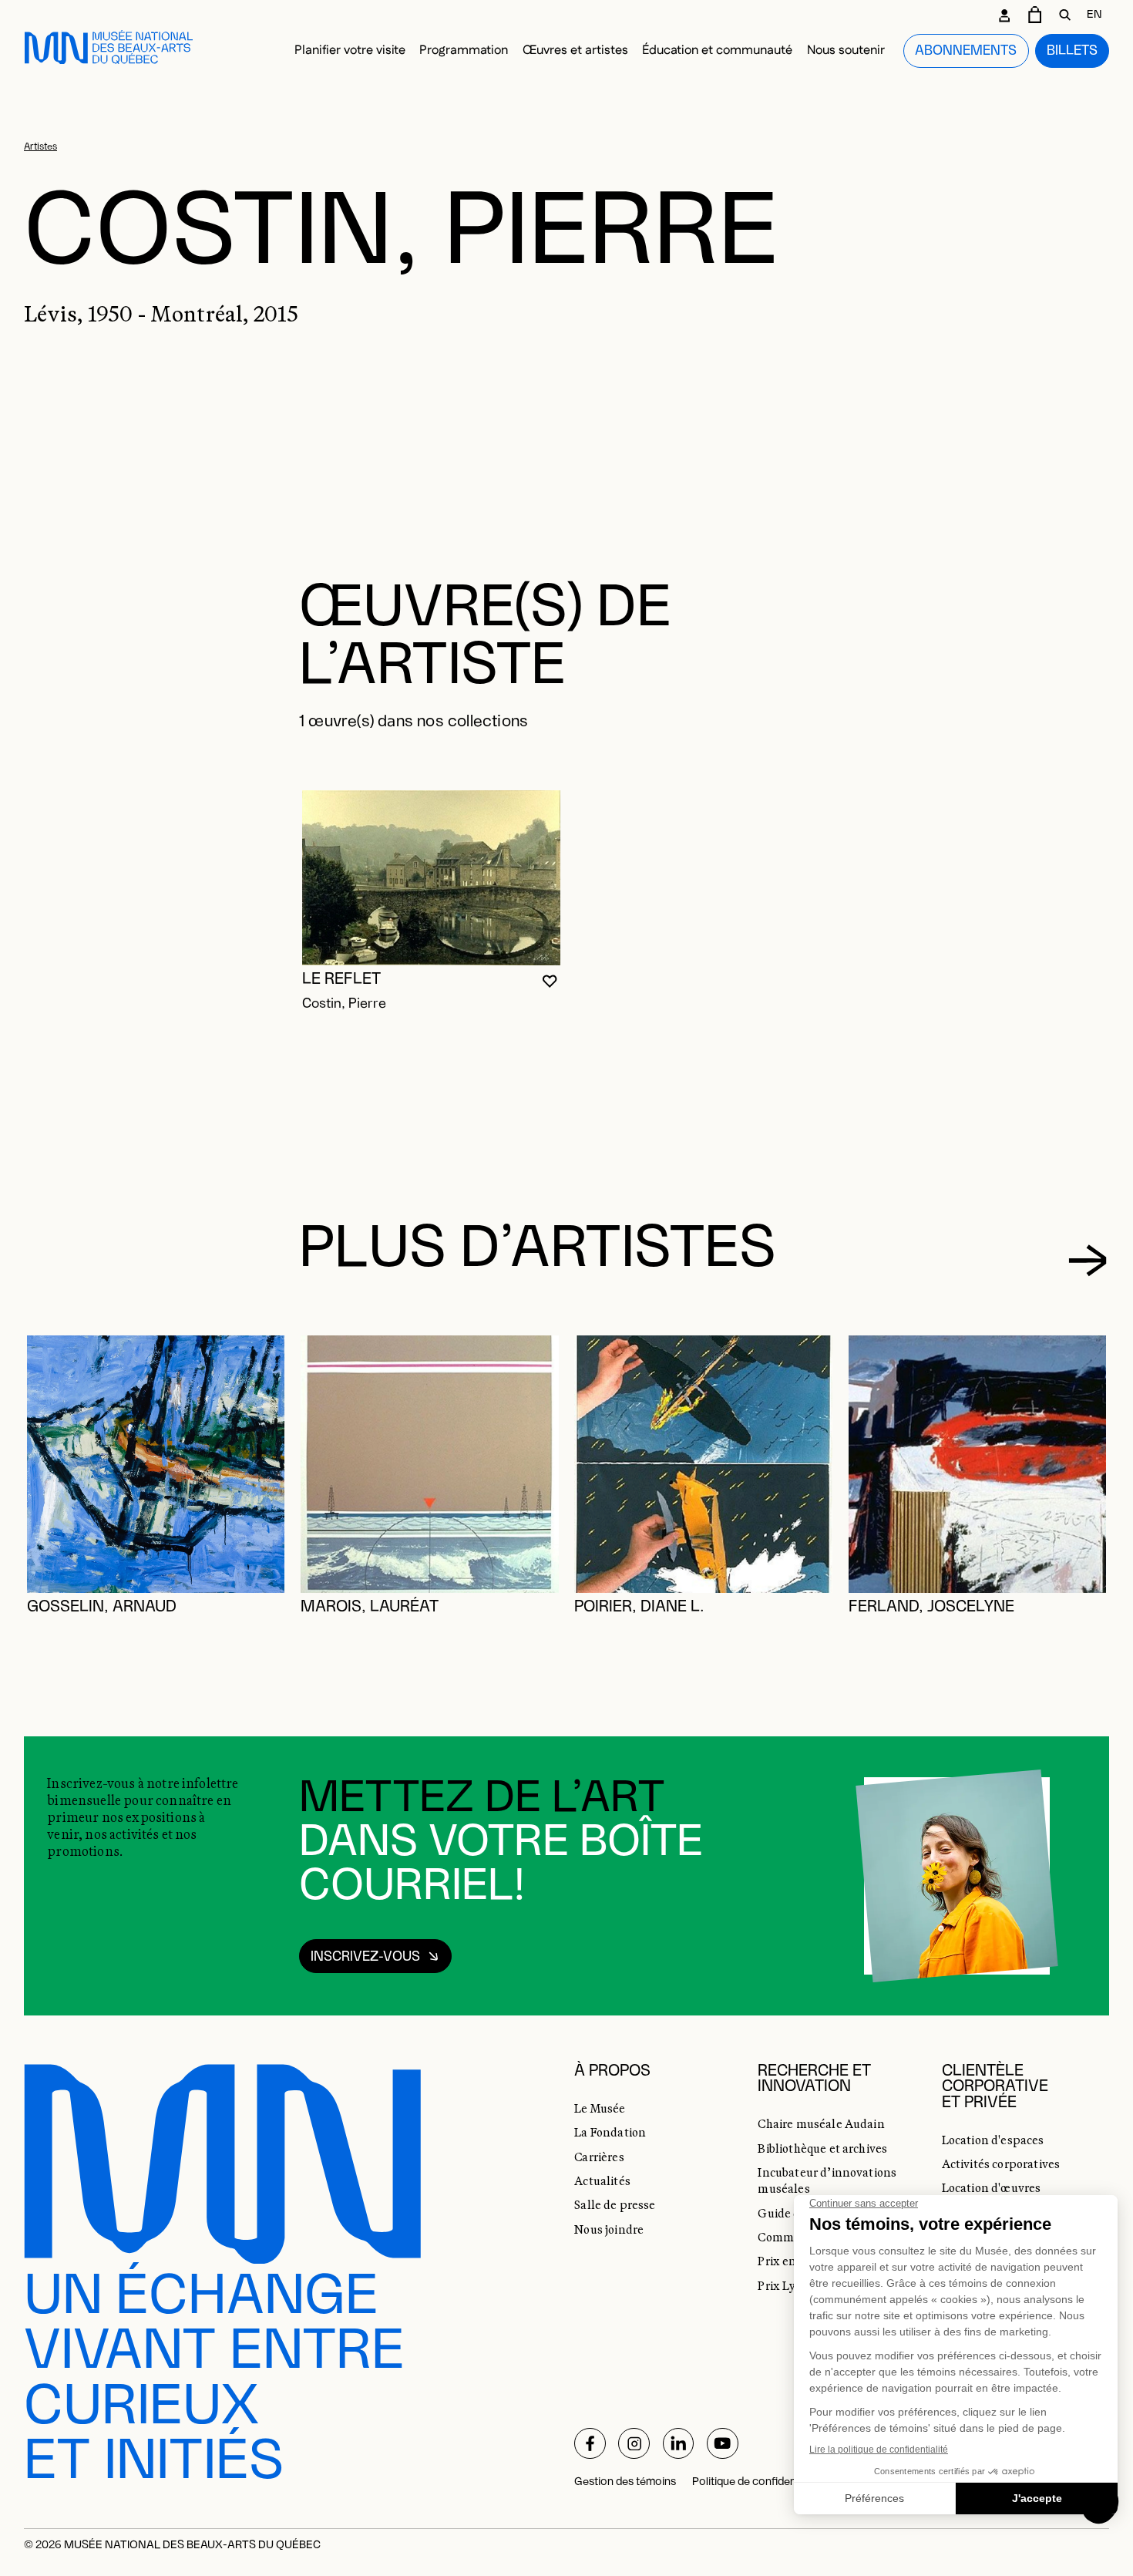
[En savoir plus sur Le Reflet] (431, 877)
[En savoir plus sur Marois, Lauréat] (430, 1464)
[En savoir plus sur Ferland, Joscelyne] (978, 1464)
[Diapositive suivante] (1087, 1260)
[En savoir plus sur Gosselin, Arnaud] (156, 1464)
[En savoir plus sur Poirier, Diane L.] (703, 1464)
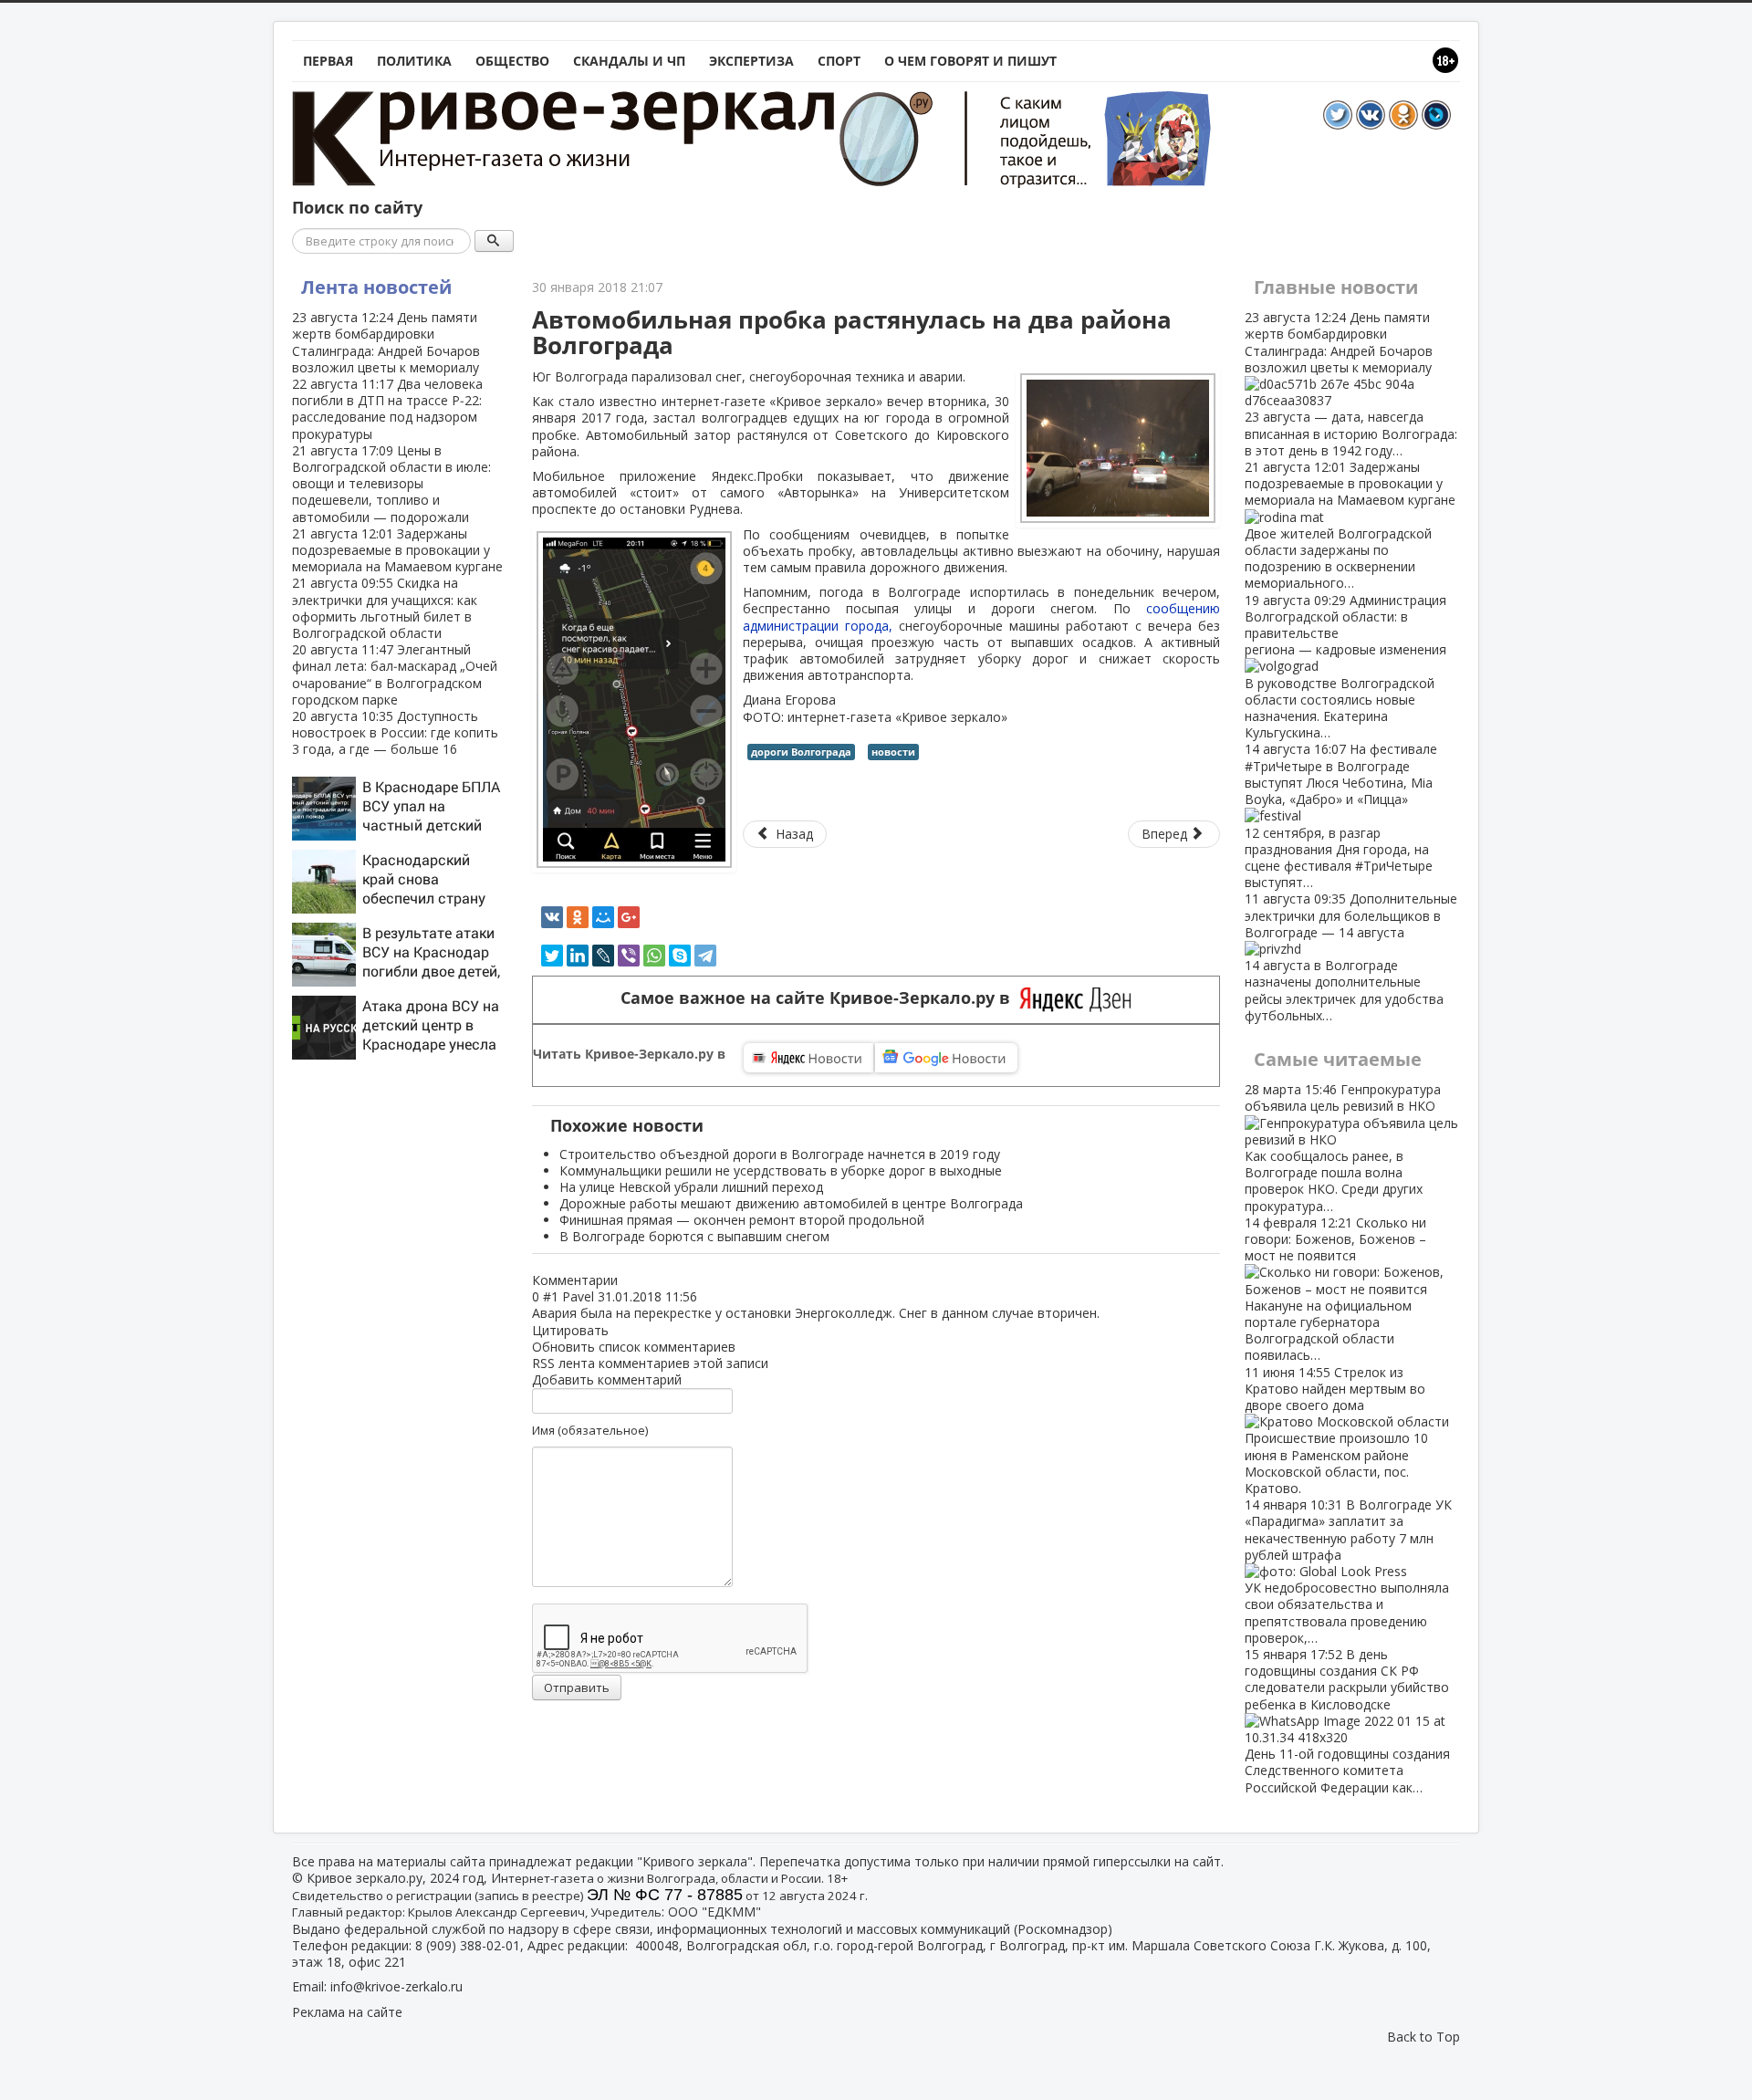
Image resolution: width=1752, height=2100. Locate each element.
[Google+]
######
## [What to produce]
All that is needed is the data above, repeated exactly, without the pictures.

## [Result below]
[En savoir plus sur Le Reflet] (431, 877)
[En savoir plus sur Marois, Lauréat] (430, 1464)
[En savoir plus sur Ferland, Joscelyne] (978, 1464)
[Diapositive suivante] (1087, 1260)
[En savoir plus sur Gosselin, Arnaud] (156, 1464)
[En savoir plus sur Poirier, Diane L.] (703, 1464)
Image resolution: width=1752, height=2100. Locate each element.
[Google+]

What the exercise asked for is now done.